• **PROBLEM DESCRIPTION**:
Pull every line holding the string "name" from the records below.

RAW DATA Block Start

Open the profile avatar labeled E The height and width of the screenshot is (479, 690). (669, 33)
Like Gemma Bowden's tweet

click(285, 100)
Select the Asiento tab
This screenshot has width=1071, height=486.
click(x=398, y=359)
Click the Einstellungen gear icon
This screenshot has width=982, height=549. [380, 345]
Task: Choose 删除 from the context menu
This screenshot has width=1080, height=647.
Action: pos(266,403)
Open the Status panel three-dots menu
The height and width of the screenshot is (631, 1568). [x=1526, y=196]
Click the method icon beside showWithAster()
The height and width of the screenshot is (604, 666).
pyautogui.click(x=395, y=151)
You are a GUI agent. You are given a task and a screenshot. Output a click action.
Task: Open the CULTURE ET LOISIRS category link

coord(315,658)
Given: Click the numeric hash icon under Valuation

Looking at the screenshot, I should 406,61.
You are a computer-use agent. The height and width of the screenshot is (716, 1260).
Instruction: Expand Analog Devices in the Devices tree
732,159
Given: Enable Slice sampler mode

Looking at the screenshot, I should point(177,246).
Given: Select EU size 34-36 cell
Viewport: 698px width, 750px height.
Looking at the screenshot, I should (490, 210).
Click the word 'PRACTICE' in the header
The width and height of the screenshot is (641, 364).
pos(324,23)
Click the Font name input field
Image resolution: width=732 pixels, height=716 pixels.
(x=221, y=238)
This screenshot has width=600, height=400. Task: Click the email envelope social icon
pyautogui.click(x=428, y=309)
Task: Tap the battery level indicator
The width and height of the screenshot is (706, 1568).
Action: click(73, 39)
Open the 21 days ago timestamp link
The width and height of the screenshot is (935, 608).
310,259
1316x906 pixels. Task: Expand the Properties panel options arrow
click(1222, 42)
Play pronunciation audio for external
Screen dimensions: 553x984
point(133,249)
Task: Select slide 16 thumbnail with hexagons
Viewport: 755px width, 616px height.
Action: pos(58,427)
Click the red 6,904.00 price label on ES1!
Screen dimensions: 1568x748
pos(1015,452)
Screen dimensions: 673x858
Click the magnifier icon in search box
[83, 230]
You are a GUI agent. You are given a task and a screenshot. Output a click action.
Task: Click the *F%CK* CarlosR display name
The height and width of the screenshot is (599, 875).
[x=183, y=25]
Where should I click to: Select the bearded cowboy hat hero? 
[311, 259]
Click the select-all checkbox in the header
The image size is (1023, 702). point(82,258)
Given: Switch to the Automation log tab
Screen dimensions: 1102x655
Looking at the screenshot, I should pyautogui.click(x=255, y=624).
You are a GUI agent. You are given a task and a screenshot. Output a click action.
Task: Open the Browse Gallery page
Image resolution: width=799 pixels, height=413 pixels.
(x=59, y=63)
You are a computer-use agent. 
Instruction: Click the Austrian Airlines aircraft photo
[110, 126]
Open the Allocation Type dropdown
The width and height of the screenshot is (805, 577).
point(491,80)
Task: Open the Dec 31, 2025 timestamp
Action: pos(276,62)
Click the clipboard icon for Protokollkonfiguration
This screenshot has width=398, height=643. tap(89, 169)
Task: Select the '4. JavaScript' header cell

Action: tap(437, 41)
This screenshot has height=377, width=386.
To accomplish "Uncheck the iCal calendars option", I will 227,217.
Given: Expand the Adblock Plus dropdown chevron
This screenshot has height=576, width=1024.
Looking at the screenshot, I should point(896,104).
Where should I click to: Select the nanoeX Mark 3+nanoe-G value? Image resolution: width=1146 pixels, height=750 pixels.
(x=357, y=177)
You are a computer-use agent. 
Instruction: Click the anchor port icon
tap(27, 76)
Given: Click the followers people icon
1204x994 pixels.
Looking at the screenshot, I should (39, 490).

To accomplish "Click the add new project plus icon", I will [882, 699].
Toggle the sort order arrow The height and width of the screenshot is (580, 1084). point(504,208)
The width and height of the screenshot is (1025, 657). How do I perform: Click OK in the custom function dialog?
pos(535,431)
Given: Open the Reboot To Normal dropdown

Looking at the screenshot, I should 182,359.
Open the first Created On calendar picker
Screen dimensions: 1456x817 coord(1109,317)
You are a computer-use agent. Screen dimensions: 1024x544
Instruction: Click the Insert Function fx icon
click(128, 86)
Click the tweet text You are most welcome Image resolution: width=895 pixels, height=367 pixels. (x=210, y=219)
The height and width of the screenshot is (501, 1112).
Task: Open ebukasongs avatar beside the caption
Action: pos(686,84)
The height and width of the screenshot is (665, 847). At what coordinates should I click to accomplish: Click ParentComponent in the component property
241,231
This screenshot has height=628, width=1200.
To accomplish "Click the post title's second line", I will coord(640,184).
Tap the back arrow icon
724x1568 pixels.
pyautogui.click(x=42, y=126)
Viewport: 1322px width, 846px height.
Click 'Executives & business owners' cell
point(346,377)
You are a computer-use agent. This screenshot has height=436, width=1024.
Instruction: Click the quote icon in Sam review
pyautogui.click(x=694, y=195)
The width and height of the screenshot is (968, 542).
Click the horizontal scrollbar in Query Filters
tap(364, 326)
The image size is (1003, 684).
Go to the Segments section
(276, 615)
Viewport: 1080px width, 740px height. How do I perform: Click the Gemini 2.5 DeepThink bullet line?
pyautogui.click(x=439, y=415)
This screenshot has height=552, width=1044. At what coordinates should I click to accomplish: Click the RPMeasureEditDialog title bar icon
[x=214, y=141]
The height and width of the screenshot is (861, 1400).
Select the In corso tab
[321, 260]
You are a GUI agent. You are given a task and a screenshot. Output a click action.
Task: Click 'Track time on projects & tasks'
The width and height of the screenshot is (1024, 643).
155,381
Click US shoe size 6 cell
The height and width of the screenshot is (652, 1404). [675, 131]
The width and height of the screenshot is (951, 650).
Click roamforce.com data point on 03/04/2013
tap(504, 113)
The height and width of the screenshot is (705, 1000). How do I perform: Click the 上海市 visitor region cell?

RAW DATA Block End

• **RESPONSE**:
Click the Font name input field
Task: Click the *F%CK* CarlosR display name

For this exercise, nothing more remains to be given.